What to do: Please copy out everything in the items from the line containing "1137x848 pixels. Task: Insert" down to the line containing "click(286, 46)", with both of those lines included and every line reproduced unchanged.

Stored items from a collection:

※ ※ ※

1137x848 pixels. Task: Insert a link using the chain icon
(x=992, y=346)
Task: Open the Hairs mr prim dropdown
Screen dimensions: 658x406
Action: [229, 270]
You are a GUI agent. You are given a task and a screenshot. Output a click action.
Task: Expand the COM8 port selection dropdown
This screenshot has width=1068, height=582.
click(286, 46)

※ ※ ※

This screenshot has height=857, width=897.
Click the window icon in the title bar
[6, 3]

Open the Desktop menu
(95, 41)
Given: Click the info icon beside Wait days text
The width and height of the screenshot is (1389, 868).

※ ※ ※

Task answer:
1137x848 pixels. Task: Insert a link using the chain icon
(x=992, y=346)
Task: Open the Hairs mr prim dropdown
Screen dimensions: 658x406
Action: [229, 270]
You are a GUI agent. You are given a task and a screenshot. Output a click action.
Task: Expand the COM8 port selection dropdown
This screenshot has width=1068, height=582.
click(286, 46)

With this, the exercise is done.